___ AVAILABLE DATA ___

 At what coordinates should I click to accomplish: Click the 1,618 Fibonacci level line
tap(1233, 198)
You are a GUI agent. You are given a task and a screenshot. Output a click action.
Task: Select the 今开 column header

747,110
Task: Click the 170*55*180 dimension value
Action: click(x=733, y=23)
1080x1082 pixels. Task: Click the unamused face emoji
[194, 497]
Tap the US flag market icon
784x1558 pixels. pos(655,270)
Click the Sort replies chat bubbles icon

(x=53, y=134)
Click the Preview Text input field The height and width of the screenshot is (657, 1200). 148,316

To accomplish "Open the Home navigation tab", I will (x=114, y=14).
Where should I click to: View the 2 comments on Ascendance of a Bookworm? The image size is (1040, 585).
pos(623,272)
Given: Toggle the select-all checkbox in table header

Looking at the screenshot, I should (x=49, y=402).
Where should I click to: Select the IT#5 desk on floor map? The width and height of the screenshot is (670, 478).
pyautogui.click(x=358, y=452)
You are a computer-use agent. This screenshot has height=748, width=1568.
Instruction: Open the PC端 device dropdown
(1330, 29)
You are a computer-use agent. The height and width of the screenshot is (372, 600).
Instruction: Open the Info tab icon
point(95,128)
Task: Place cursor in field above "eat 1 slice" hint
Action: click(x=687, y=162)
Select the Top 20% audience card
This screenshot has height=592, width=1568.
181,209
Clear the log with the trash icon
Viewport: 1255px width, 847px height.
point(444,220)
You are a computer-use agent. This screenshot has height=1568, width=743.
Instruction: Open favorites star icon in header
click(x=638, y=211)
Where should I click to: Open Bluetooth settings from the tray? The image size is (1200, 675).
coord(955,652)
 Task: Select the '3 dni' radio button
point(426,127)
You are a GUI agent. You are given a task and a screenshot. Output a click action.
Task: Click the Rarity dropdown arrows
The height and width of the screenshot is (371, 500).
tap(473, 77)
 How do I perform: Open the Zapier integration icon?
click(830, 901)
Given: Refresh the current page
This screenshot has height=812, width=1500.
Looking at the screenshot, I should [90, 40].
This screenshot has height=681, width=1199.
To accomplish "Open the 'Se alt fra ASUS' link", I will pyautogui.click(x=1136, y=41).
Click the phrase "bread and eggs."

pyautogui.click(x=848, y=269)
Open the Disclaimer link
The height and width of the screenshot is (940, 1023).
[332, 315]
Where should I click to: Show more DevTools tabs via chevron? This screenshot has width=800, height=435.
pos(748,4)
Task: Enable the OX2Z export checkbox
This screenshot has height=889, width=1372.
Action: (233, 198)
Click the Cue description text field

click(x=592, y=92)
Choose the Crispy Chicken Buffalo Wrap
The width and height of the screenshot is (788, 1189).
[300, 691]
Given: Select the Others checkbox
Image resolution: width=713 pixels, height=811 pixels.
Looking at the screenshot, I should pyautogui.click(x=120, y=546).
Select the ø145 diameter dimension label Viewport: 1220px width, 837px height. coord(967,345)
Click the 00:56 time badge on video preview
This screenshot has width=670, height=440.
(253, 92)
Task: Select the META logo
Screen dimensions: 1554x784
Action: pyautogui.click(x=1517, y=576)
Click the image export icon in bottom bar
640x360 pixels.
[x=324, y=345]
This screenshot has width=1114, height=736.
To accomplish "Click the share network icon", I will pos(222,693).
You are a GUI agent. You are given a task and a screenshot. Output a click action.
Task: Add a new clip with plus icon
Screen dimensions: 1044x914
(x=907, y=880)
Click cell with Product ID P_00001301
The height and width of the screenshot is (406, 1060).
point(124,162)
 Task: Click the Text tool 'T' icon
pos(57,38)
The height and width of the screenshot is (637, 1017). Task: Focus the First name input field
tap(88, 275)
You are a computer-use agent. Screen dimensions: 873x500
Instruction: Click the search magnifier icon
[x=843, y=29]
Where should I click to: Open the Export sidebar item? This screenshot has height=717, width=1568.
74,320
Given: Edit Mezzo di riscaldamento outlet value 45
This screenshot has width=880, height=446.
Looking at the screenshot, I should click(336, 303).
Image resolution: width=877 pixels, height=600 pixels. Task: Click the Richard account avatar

___

WHAT NEEDS TO BE DONE: Each line of the data must be retyped exactly as written.

YOUR SOLUTION:
 At what coordinates should I click to accomplish: Click the 1,618 Fibonacci level line
tap(1233, 198)
You are a GUI agent. You are given a task and a screenshot. Output a click action.
Task: Select the 今开 column header

747,110
Task: Click the 170*55*180 dimension value
Action: click(x=733, y=23)
1080x1082 pixels. Task: Click the unamused face emoji
[194, 497]
Tap the US flag market icon
784x1558 pixels. pos(655,270)
Click the Sort replies chat bubbles icon

(x=53, y=134)
Click the Preview Text input field The height and width of the screenshot is (657, 1200). 148,316

To accomplish "Open the Home navigation tab", I will (x=114, y=14).
Where should I click to: View the 2 comments on Ascendance of a Bookworm? The image size is (1040, 585).
pos(623,272)
Given: Toggle the select-all checkbox in table header

Looking at the screenshot, I should (x=49, y=402).
Where should I click to: Select the IT#5 desk on floor map? The width and height of the screenshot is (670, 478).
pyautogui.click(x=358, y=452)
You are a computer-use agent. This screenshot has height=748, width=1568.
Instruction: Open the PC端 device dropdown
(1330, 29)
You are a computer-use agent. The height and width of the screenshot is (372, 600).
Instruction: Open the Info tab icon
point(95,128)
Task: Place cursor in field above "eat 1 slice" hint
Action: click(x=687, y=162)
Select the Top 20% audience card
This screenshot has height=592, width=1568.
181,209
Clear the log with the trash icon
Viewport: 1255px width, 847px height.
point(444,220)
You are a computer-use agent. This screenshot has height=1568, width=743.
Instruction: Open favorites star icon in header
click(x=638, y=211)
Where should I click to: Open Bluetooth settings from the tray? The image size is (1200, 675).
coord(955,652)
 Task: Select the '3 dni' radio button
point(426,127)
You are a GUI agent. You are given a task and a screenshot. Output a click action.
Task: Click the Rarity dropdown arrows
The height and width of the screenshot is (371, 500).
tap(473, 77)
 How do I perform: Open the Zapier integration icon?
click(830, 901)
Given: Refresh the current page
This screenshot has height=812, width=1500.
Looking at the screenshot, I should [90, 40].
This screenshot has height=681, width=1199.
To accomplish "Open the 'Se alt fra ASUS' link", I will pyautogui.click(x=1136, y=41).
Click the phrase "bread and eggs."

pyautogui.click(x=848, y=269)
Open the Disclaimer link
The height and width of the screenshot is (940, 1023).
[332, 315]
Where should I click to: Show more DevTools tabs via chevron? This screenshot has width=800, height=435.
pos(748,4)
Task: Enable the OX2Z export checkbox
This screenshot has height=889, width=1372.
Action: (233, 198)
Click the Cue description text field

click(x=592, y=92)
Choose the Crispy Chicken Buffalo Wrap
The width and height of the screenshot is (788, 1189).
[300, 691]
Given: Select the Others checkbox
Image resolution: width=713 pixels, height=811 pixels.
Looking at the screenshot, I should pyautogui.click(x=120, y=546).
Select the ø145 diameter dimension label Viewport: 1220px width, 837px height. coord(967,345)
Click the 00:56 time badge on video preview
This screenshot has width=670, height=440.
(253, 92)
Task: Select the META logo
Screen dimensions: 1554x784
Action: pyautogui.click(x=1517, y=576)
Click the image export icon in bottom bar
640x360 pixels.
[x=324, y=345]
This screenshot has width=1114, height=736.
To accomplish "Click the share network icon", I will pos(222,693).
You are a GUI agent. You are given a task and a screenshot. Output a click action.
Task: Add a new clip with plus icon
Screen dimensions: 1044x914
(x=907, y=880)
Click cell with Product ID P_00001301
The height and width of the screenshot is (406, 1060).
point(124,162)
 Task: Click the Text tool 'T' icon
pos(57,38)
The height and width of the screenshot is (637, 1017). Task: Focus the First name input field
tap(88, 275)
You are a computer-use agent. Screen dimensions: 873x500
Instruction: Click the search magnifier icon
[x=843, y=29]
Where should I click to: Open the Export sidebar item? This screenshot has height=717, width=1568.
74,320
Given: Edit Mezzo di riscaldamento outlet value 45
This screenshot has width=880, height=446.
Looking at the screenshot, I should click(336, 303).
Image resolution: width=877 pixels, height=600 pixels. Task: Click the Richard account avatar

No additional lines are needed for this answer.